# IUI - Just had first IUI



## Missspud (Aug 24, 2004)

Hi 
My DH and I have been trying to get pregnant now for 5 years with no luck.  I am 37, DH 36 - Had first IUI last Thursday.  Follicle on left side 17mm so we were told it was ok to do it. Since Sunday night, I have had twinges in the lower left side of the abdomen and extreme bloating every night - so bad can't stand up straight. Is there any chance that I could be experiencing early pregnancy symptoms?  Please help - or is it too early to tell.


----------



## night nurse (Jul 9, 2004)

hi missspud

Sorry I cannot answer yr question as we go for our iui this month. Welcome to FF friends though. Come and join the iui thread there are some lovely girls there who are very friendly and chatty who I am sure will be able to answer yr questions.!

Good Luck


----------



## Candy (Mar 8, 2004)

Hi Misspud, I am not a doctor and pray that this is a good sign, but to be honest with you, I was bloated and a little uncomfy at times, but never to the extent that standing up straight hurt, I really think that you should call the clinic and get checked over just to be on the safe side.  Wishing you lots of luck and babydust C x


----------



## lisa-lou (Aug 11, 2006)

im on the waiting list for iui so would be intrested to know when you find out.
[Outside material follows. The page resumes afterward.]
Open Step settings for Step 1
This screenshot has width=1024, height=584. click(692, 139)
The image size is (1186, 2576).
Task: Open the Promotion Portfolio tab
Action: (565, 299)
i would ask a doctor but fingers crossed it is a good sign.

where you having your treatment? like you i have also been ttc for 5 years.

take care lisa-lou xx


----------



## professor waffle (Apr 23, 2005)

I would say it's a little early to tell but you never know! I had extreme pains 9d post insem which I had a hot water bottle pressed to my tummy for -I now know they were implantation pains.

I really hope these pains are the same for you, fingers crossed sweetheart

xxx


----------



## emsy25 (Mar 18, 2005)

Hi,

I too would say this is a little early to be experiencing pregnancy symptoms.  But I have my fingers crossed for you and hope that you get a BFP on your test day.  I had no pains with either of my BFP's so cannot really give advice on them.

Good Luck
Emma
x x x x


----------